▸ Problem: Leave out any pictures and transcribe all other data below exactly.

[Stored data entries]
..........
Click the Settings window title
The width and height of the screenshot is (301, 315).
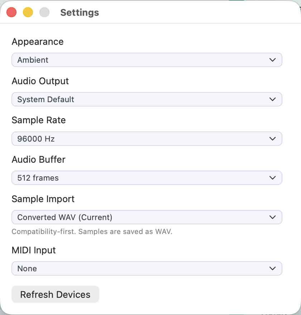tap(80, 13)
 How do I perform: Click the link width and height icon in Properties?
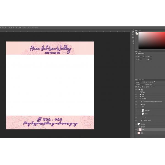point(144,56)
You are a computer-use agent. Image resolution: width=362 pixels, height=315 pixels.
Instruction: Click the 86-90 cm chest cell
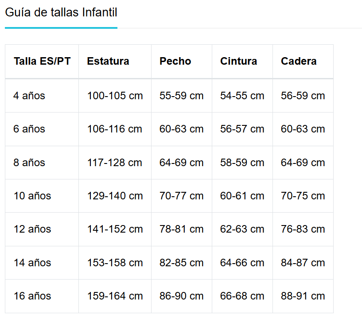(181, 296)
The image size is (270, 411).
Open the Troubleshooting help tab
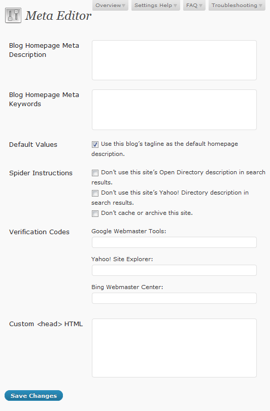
..........
▸ Task answer:
Click the Settings window title
The width and height of the screenshot is (301, 315).
tap(80, 13)
 How do I perform: Click the link width and height icon in Properties?
point(144,56)
You are a computer-use agent. Image resolution: width=362 pixels, height=315 pixels.
Instruction: Click the 86-90 cm chest cell
(181, 296)
The image size is (270, 411).
Open the Troubleshooting help tab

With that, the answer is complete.